Engaging our cores – specifically the “waist-making” muscles of the transverse abdominis (TVA) – and “sucking it in” have nothing in common. Sucking in creates a vacuum in the midsection that in turn displaces our pesky organs, moving them up and giving a skinnier appearance.  Sucking in does not strengthen any muscles. Sucking in is no friend to those of us with diastasis recti.

Engaging our TVA is something that happens naturally during the day as we need to use it, but programs like MuTu and Tupler work to strengthen it specifically so we can heal our diastasis recti. Since healing is dependent on doing this action correctly, I better be doing it right!

I have a hard time knowing that I am working my TVA and not sucking it in. You know how research shows that you haven’t mastered something until you’ve done it 10,000 times? Once we “master” sucking in, it’s a lot to unlearn!

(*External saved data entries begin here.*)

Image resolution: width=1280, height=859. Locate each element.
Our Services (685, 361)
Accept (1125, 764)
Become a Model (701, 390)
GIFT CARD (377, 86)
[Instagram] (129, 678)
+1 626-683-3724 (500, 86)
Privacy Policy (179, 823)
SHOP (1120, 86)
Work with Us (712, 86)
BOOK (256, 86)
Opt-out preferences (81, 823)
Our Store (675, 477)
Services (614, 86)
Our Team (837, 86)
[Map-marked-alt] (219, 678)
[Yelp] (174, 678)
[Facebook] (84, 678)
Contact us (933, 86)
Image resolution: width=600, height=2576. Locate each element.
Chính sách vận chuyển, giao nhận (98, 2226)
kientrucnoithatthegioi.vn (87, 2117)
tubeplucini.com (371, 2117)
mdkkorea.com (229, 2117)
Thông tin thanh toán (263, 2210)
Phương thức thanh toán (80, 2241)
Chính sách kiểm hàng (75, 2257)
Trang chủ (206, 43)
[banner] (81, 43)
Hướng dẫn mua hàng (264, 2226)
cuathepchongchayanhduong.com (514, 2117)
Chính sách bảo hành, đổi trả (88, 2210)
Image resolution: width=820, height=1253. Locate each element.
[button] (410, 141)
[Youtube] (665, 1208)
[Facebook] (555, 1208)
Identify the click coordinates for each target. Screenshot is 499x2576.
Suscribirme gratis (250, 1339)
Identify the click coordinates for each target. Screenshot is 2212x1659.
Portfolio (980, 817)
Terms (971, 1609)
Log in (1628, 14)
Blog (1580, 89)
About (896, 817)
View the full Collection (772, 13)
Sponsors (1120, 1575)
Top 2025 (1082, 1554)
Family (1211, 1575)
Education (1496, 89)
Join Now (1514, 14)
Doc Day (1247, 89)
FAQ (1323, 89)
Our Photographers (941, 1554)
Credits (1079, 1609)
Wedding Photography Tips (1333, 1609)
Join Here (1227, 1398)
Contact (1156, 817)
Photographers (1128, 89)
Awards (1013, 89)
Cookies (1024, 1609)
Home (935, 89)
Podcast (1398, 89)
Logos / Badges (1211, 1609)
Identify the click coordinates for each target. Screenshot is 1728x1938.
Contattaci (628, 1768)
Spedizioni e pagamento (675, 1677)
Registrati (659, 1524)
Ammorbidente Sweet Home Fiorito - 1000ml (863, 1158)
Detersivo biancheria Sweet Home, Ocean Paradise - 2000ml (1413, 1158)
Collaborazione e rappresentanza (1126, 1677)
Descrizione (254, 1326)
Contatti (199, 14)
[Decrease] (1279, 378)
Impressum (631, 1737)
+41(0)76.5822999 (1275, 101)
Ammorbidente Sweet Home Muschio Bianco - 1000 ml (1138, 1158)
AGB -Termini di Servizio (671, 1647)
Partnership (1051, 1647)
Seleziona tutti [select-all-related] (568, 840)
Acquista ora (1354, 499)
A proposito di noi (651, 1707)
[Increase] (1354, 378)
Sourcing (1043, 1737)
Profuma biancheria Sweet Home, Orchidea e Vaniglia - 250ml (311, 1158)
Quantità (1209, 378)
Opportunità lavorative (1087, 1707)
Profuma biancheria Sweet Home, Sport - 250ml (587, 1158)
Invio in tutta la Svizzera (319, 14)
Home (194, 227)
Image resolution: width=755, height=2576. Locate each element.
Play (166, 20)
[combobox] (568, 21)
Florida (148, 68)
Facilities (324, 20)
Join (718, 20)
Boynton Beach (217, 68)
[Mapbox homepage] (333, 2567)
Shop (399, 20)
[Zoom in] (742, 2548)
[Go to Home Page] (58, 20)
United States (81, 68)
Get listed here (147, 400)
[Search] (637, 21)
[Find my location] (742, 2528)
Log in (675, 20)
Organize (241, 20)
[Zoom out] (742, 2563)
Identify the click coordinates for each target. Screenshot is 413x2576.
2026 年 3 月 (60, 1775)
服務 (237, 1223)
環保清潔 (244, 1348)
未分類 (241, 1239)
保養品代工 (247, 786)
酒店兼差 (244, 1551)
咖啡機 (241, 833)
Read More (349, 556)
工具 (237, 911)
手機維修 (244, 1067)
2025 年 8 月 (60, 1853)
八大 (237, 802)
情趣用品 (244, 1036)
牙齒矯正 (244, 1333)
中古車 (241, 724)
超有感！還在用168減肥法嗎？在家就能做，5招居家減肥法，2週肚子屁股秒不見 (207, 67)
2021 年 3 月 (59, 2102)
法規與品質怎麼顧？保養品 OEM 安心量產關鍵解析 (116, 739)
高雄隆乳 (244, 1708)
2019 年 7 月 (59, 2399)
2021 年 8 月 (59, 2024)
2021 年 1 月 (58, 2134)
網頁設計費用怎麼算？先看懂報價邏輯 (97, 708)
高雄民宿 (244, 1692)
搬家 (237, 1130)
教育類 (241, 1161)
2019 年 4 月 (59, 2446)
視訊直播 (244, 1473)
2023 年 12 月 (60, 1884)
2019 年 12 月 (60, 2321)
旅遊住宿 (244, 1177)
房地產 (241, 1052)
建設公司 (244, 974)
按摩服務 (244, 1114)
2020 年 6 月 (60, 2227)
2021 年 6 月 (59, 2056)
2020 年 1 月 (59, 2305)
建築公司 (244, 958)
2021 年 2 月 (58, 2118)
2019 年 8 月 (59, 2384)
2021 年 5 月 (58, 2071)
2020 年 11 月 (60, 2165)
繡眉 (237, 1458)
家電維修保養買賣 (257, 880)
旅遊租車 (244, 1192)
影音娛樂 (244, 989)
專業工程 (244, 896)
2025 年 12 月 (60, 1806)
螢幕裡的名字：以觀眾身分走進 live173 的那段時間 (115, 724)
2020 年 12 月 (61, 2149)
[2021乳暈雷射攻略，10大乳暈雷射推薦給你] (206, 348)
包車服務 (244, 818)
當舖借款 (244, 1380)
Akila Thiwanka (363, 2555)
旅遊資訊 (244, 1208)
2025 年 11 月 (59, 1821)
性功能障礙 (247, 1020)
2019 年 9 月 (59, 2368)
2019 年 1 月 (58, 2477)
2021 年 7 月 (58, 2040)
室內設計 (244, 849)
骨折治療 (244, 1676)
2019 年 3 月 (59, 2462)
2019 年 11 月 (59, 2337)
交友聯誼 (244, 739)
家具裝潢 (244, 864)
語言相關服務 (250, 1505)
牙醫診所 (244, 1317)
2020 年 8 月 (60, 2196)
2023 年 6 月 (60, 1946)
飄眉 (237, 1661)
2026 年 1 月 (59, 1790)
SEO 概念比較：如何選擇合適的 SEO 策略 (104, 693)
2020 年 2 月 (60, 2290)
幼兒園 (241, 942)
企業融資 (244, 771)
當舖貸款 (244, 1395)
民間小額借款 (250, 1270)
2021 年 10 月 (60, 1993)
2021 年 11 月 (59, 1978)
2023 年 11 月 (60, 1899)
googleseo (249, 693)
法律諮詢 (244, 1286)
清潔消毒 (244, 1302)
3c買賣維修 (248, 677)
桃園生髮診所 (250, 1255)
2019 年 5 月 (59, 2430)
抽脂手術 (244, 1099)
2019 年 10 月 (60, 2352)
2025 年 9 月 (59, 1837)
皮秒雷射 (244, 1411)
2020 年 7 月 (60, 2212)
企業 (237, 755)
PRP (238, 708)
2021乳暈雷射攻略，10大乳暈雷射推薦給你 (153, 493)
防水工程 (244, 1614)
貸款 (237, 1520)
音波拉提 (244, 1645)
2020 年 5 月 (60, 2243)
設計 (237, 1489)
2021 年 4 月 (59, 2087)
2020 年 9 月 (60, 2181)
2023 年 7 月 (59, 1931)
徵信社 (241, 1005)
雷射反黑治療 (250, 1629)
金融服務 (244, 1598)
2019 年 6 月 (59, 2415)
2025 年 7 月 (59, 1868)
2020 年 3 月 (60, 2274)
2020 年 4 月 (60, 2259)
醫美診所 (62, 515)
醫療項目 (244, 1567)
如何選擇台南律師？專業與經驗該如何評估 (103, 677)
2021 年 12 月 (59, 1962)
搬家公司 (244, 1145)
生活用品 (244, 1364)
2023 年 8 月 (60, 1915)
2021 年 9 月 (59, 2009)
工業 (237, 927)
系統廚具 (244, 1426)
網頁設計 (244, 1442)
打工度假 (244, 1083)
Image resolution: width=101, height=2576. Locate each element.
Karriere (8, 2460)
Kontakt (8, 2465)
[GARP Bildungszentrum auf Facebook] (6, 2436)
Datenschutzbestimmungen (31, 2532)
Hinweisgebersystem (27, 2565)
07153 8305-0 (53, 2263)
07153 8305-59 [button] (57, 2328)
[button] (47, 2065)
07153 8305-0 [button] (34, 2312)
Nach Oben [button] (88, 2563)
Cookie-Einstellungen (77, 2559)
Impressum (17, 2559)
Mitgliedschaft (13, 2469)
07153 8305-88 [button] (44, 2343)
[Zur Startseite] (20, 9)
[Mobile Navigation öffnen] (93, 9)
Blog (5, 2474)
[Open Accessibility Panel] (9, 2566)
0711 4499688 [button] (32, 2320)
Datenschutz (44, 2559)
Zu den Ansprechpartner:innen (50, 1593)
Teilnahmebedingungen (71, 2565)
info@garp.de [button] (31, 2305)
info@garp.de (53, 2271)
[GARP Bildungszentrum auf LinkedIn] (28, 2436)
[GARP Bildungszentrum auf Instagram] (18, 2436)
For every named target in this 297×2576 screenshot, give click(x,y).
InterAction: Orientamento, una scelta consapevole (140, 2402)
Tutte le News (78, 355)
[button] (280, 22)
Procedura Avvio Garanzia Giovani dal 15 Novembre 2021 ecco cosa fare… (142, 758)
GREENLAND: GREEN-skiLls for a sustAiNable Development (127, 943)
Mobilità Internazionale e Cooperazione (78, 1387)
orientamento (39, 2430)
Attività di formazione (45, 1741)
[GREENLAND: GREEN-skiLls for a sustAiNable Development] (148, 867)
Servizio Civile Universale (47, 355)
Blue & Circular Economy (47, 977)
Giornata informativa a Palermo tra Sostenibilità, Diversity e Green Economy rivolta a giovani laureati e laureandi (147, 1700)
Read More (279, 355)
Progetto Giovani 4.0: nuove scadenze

In Katy Bowman’s Alignment Matters book, she has a post that helped me discover my TVA and differentiate that feeling from the sucking it in feeling. Really, it’s the only thing that’s helped me feel the difference. The more I do this diagnostic exercise, the more I can feel the difference when I’m going about my daily activities.

Here’s what you do (and I recommend checking out Katy’s post for lots of more detail!):

Step 1

Get on all fours and let your pelvis and back go to their normal, relaxed position. There should be a curve in the lumbar spine.

Image

Step 2

Keeping that curve in your lower back and not moving anything else, contract your TVA by drawing the belly button up toward the spine. Do not move your pelvis!

TVA engaged

I was surprised how deep and low I felt this. Try it!

Step 3

Now, tuck your pelvis and suck in to feel the difference.

Sucking stomach in

This is why people suck in. So they can look like emaciated wildebeests.

Did you try it? How did it feel? Hope you have a non-sucky day!